*** Materials provided Section Begins ***

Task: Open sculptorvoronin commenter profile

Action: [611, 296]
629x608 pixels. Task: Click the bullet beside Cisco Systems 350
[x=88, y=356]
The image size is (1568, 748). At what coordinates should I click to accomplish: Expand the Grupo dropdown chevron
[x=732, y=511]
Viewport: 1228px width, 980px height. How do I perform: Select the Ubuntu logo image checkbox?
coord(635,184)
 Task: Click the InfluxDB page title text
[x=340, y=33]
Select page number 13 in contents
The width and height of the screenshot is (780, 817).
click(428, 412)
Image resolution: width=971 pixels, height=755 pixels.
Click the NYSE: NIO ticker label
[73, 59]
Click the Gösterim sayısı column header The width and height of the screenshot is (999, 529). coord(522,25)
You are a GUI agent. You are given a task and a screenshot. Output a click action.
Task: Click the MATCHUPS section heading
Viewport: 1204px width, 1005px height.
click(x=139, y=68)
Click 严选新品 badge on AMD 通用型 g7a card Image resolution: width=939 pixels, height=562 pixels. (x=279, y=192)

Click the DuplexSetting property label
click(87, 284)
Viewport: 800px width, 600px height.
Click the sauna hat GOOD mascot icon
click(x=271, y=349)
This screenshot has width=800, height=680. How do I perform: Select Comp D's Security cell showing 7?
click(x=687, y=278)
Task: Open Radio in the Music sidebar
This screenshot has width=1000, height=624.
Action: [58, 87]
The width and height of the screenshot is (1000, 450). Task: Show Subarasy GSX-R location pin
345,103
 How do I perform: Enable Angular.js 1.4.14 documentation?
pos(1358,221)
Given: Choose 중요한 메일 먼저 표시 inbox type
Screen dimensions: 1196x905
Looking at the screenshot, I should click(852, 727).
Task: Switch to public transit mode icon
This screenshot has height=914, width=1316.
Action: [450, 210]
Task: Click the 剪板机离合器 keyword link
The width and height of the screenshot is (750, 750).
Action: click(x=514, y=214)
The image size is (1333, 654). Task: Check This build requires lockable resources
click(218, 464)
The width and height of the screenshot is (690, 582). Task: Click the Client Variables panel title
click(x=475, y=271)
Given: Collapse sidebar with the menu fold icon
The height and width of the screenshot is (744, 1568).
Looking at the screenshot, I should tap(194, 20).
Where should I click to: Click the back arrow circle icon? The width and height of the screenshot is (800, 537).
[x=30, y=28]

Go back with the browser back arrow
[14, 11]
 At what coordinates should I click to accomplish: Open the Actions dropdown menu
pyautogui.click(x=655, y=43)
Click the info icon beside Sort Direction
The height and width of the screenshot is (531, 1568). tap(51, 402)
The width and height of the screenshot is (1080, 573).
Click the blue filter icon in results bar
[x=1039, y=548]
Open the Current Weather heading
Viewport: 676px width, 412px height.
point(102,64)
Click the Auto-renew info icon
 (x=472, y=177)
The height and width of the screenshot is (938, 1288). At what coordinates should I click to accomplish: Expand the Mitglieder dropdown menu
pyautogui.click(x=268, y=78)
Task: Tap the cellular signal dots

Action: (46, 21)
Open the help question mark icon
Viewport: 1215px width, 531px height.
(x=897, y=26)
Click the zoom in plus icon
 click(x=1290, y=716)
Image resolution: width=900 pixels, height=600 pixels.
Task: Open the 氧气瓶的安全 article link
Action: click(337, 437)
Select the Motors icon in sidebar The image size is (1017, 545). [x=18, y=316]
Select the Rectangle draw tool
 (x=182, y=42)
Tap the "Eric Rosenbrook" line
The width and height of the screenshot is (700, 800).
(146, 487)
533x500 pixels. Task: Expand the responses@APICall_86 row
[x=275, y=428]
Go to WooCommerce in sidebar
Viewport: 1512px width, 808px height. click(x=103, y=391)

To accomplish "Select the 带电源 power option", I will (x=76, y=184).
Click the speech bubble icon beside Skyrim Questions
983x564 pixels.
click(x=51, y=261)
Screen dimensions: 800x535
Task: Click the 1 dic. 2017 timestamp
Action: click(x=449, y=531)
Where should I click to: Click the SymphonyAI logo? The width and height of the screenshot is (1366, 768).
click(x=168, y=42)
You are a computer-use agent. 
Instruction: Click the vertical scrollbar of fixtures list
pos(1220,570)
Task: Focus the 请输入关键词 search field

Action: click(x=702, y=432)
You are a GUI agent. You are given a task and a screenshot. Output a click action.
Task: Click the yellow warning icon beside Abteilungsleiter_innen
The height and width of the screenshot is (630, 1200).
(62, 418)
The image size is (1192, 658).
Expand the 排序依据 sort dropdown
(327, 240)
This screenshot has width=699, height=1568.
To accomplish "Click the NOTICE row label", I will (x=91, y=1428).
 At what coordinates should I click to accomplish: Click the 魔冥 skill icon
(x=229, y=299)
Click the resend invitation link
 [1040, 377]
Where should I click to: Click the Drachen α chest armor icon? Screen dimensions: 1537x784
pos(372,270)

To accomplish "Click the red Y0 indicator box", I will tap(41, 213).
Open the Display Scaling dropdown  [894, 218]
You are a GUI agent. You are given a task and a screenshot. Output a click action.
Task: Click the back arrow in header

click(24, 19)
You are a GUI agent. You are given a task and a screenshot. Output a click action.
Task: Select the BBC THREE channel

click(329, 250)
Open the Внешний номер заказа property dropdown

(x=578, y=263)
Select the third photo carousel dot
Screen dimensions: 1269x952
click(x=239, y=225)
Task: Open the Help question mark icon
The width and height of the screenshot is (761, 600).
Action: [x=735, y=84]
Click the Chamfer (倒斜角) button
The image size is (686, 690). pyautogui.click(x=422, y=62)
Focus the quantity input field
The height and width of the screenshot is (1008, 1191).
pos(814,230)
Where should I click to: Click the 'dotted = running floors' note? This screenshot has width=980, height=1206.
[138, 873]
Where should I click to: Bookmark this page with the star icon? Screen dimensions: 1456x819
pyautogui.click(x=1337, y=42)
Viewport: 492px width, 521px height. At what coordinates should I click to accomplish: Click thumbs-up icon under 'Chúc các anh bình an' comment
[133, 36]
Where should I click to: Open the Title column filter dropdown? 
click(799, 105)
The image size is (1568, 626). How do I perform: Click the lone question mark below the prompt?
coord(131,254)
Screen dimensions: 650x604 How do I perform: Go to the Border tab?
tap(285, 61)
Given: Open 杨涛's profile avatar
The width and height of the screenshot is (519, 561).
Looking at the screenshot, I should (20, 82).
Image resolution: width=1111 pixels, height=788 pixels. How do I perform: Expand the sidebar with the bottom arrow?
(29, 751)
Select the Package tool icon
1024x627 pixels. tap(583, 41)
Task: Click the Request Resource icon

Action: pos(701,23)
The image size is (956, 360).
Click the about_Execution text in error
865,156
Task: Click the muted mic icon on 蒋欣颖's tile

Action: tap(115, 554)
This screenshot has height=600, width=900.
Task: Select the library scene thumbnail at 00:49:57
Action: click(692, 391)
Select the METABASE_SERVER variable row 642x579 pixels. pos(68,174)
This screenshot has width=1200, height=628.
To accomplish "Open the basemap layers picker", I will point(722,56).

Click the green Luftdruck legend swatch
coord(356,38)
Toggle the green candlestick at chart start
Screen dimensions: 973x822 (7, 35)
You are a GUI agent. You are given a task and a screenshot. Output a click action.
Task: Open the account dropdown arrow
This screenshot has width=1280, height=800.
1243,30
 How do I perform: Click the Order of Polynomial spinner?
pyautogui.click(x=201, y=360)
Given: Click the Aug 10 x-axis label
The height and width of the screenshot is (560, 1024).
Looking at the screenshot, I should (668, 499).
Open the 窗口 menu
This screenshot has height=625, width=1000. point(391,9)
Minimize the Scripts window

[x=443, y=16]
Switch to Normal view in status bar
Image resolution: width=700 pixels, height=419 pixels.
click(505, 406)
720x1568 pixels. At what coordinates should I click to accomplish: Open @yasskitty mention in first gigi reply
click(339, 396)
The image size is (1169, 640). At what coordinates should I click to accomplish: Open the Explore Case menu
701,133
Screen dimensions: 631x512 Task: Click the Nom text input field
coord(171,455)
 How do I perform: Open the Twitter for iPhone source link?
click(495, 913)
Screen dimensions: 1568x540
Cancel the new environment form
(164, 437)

*** Materials provided Section Ends ***

**Action item:** Every line of the listing that includes the word "Switch" must be copied.

**Exercise output:**
Task: Switch to public transit mode icon
Switch to Normal view in status bar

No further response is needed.